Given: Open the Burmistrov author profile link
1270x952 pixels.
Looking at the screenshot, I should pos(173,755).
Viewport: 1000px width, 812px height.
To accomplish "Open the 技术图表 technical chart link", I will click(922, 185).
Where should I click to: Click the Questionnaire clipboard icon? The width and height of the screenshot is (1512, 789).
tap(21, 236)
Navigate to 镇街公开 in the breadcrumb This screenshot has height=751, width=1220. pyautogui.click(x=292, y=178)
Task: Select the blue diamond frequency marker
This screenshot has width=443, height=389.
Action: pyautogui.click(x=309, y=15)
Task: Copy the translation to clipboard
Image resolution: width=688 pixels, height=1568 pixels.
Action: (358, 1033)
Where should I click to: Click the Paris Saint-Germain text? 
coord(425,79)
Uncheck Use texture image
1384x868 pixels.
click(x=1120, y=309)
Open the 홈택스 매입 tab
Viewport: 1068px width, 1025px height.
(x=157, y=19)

▶ EXERCISE DIRECTIONS
Please retype all of the lines above exactly as they stand.

▶ TASK SOLUTION
Given: Open the Burmistrov author profile link
1270x952 pixels.
Looking at the screenshot, I should pos(173,755).
Viewport: 1000px width, 812px height.
To accomplish "Open the 技术图表 technical chart link", I will click(922, 185).
Where should I click to: Click the Questionnaire clipboard icon? The width and height of the screenshot is (1512, 789).
tap(21, 236)
Navigate to 镇街公开 in the breadcrumb This screenshot has height=751, width=1220. pyautogui.click(x=292, y=178)
Task: Select the blue diamond frequency marker
This screenshot has width=443, height=389.
Action: pyautogui.click(x=309, y=15)
Task: Copy the translation to clipboard
Image resolution: width=688 pixels, height=1568 pixels.
Action: (358, 1033)
Where should I click to: Click the Paris Saint-Germain text? 
coord(425,79)
Uncheck Use texture image
1384x868 pixels.
click(x=1120, y=309)
Open the 홈택스 매입 tab
Viewport: 1068px width, 1025px height.
(x=157, y=19)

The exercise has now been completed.